● GIVEN PASSAGE

____

ERIK DEMAINE: Yeah. OK. So the other important takeaway I want you to get about reading our problem sets is that they have hidden humor inside. I don't know if you've noticed. But here's an example of a problem called critter sort. Ashley Gettem collects and trains pocket critters to fight other pocket critters in battle. What is this a reference to?

AUDIENCE: Digimon.

ERIK DEMAINE: Digimon. Wow, you guys are so young. Pokemon, the ancient form. Pokemon is short for pocket monsters. And in fact, in the original--

AUDIENCE: [INAUDIBLE]

ERIK DEMAINE: --anime--

AUDIENCE: Actually, there's [INAUDIBLE].

ERIK DEMAINE: I don't know. This is all after my time. We can debate after. So pocket critters is a reference to pocket monsters, which is Pokemon. Who's Ashley Gettem?

AUDIENCE: Ash.

ERIK DEMAINE: Ash Ketchum is his full name in the English version. Totally different name in the Japanese version. But they're both puns on collect them all, right? All right, so that's the important stuff. We'll see more jokes later.

So there's this setup. But basically, we have n critters. And we want to sort them by four different things. And so I'm just going to abstract this problem to sort n objects by the following types of keys. And for each one, we want to know what the best sorting algorithm is.

And there's this footnote that's very important that says, faster correct algorithms will receive more points than slower correct algorithms. Also, correct algorithms will receive more points than incorrect algorithms. But that's implicit. Incorrect generally gets zero.

OK, so part a, it says, species ID. But basically, we have integers and the range minus n to n. So if I want to sort n integers in the range minus n to n, what should I do? This is a reference to yesterday's lecture.

Yeah? Radix sort, yeah. Always a good answer. Or almost always a good answer when you have integers. It's a good answer whenever you have small integers. Now, radix sort, the way we phrased it-- let me maybe put it down here. Radix sort sorts n integers in the range 0 to u minus 1 in n plus n log base n of u time.

And in particular, this is linear time if u is n to some constant power. OK, so can I just apply this as is to these integers? No, because they're negative. So what should I do? Maybe I should do my folding trick. We just saw how to take negative numbers and fold them in, interspersed with positive numbers.

____

● RECORDED INFORMATION

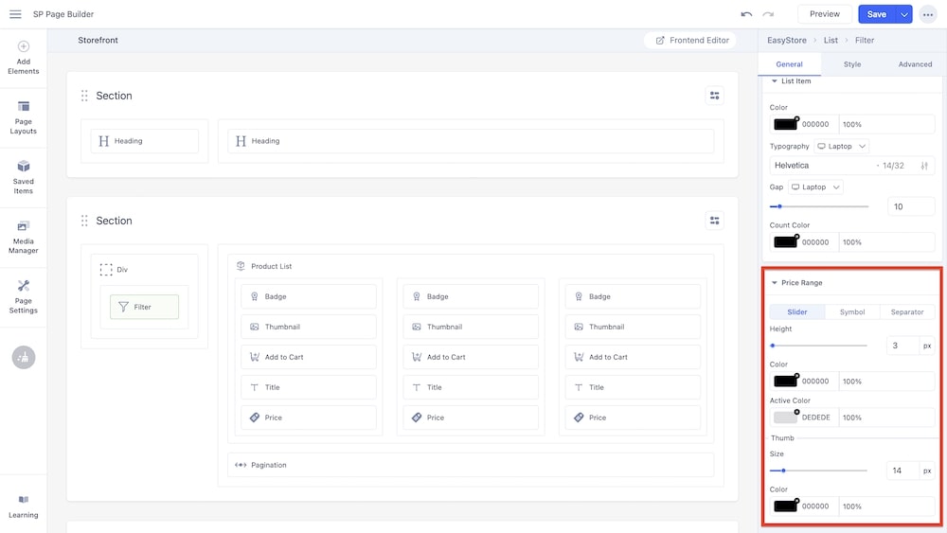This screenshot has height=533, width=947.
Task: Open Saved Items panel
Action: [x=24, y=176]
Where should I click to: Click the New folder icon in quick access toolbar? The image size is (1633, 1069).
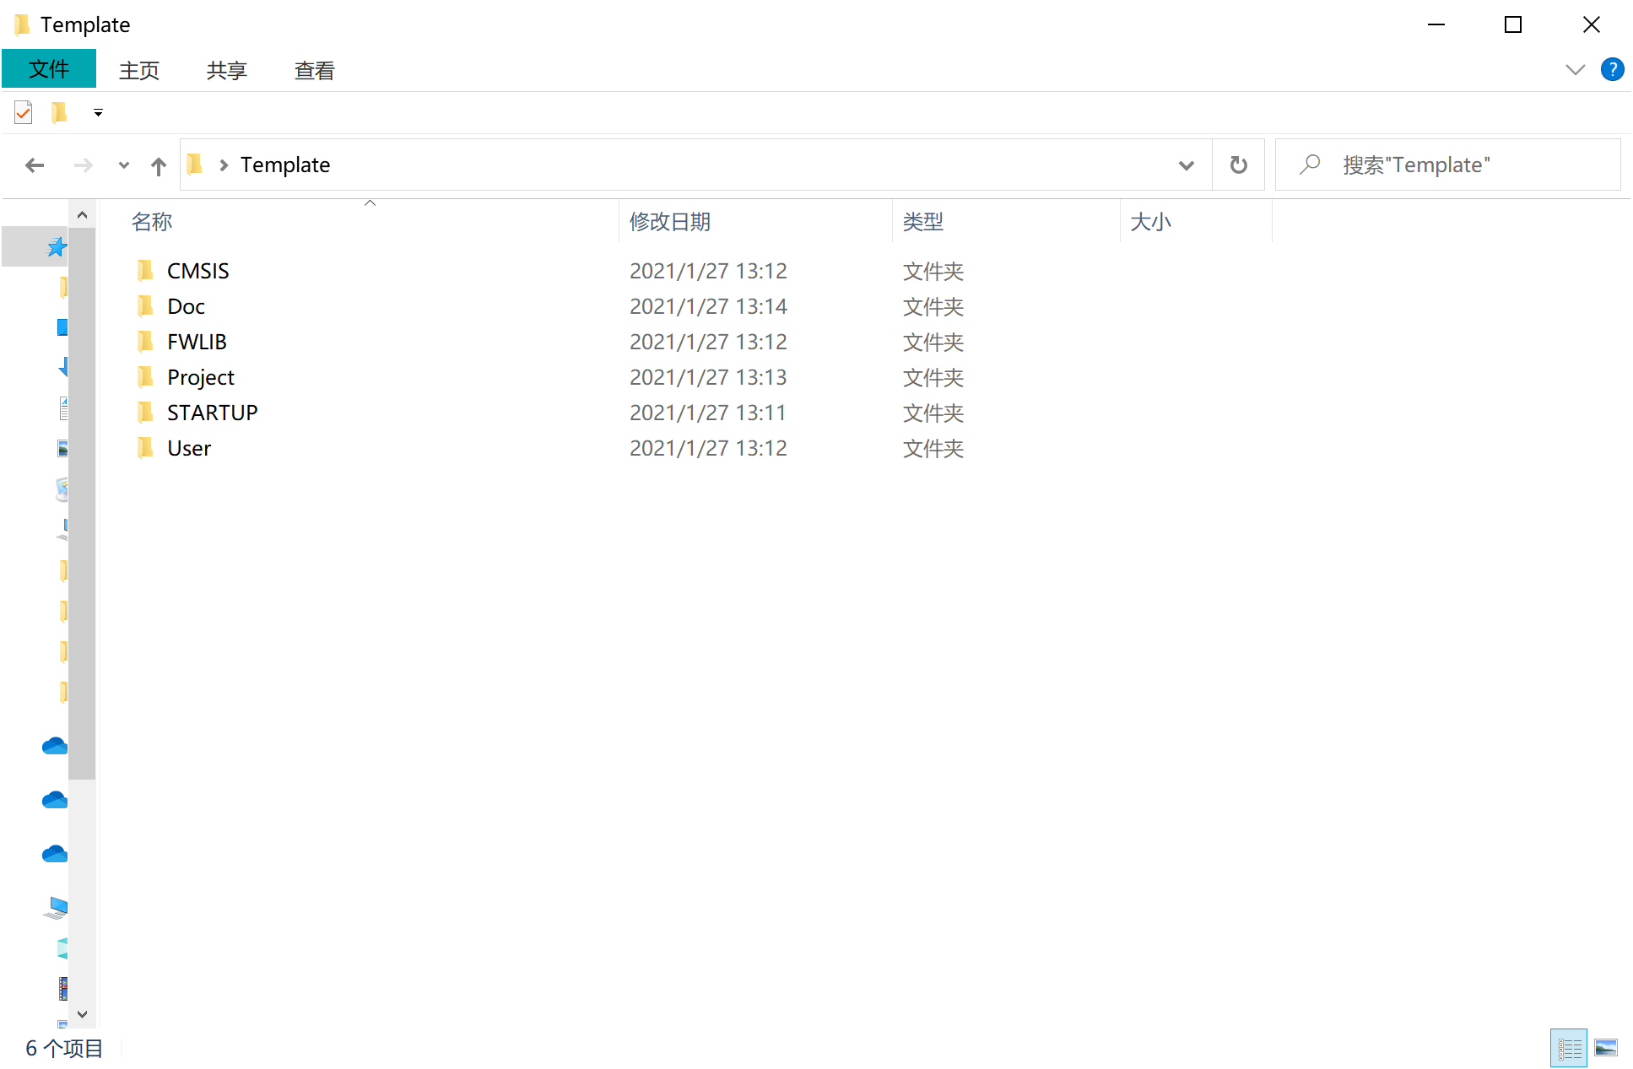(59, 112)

____

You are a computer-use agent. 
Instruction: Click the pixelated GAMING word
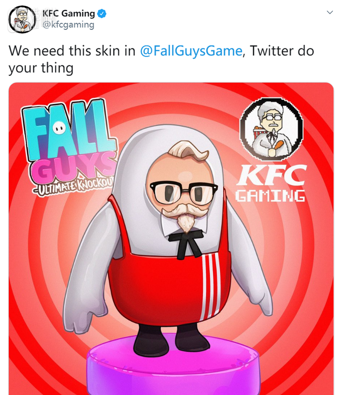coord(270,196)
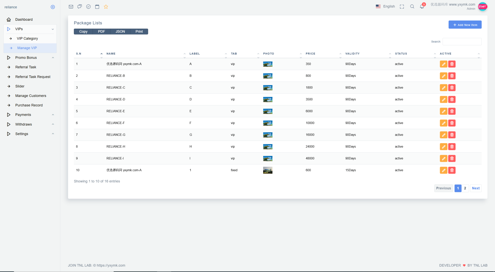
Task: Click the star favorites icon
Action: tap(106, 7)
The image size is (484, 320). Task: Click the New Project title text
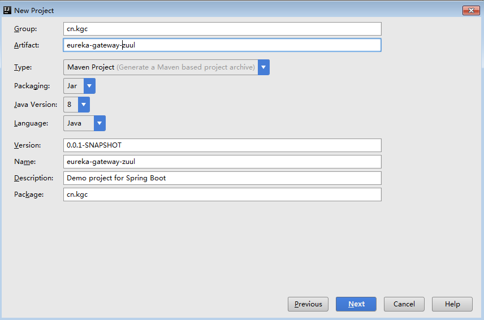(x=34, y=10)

____

● STATED GOAL 1
Based on the lecture transcript, does each statement agree with it? Answer yes or no for each, quoting the deciding words. (a) Radix sort runs in linear time when u is n to some constant power. (b) Ash Ketchum keeps the same name in the Japanese version. (c) In part a, the integers lie in the range 0 to n.
● STATED GOAL 2
Carry the lecture transcript forward from its final sentence.

● REPLY 1
(a) Yes: "this is linear time if u is n to some constant power"
(b) No: "Totally different name in the Japanese version."
(c) No: "we have integers and the range minus n to n"

● REPLY 2
If I sort that, will that work? No, because that does not preserve order. It would intersperse. We want all the negative numbers to come before all the positive numbers. Yeah?

AUDIENCE: Can you just add n to all the integers?

ERIK DEMAINE: Just add n, yep. Boom. Plus n. Now we have integers in the range-- let's be careful-- 0 to 2n. Cool. Now we can apply this. Now u equals, technically, 2n plus 1, because we're only supposed to go to u minus 1. But that's fine. That's linear. And so we can sort in linear time, easy. This is a super easy problem.

But in each one, we might need to do some transformation. Part b is a little more interesting. So we have strings over 26 letters of length at most 10 ceiling log n. OK, this is a little trickier.

What could I do? Again, I'd like to see whether radix sort applies. I should say radix sort sorts. I'd like to see if radix sort applies. To do that, I have to map these strings into integers somehow. Any way to do that? This is easy if you understand radix sort. Yeah?

AUDIENCE: Can you just index the letters?

ERIK DEMAINE: Index, the letters. Yeah. Yeah, we can map-- right. So we can map A to 0, B to 1. Then what?

AUDIENCE: Oh, wait. Length--

ERIK DEMAINE: So that's for each letter. But we have a lot of letters. There are only 26 letters. But then we have 10 log n letters in a string. That is, together, a single key that we need to sort. Yeah?

AUDIENCE: Can't we just sort by the first letter first, then--

ERIK DEMAINE: Sort by the first letter, then the second letter. That is exactly the opposite of radix sort. Remember, radix sort, we want to start by the last letter, and then the next to last letter, and finally, the first letter.

AUDIENCE: But you want to sort by the first one in order to alphabetize things.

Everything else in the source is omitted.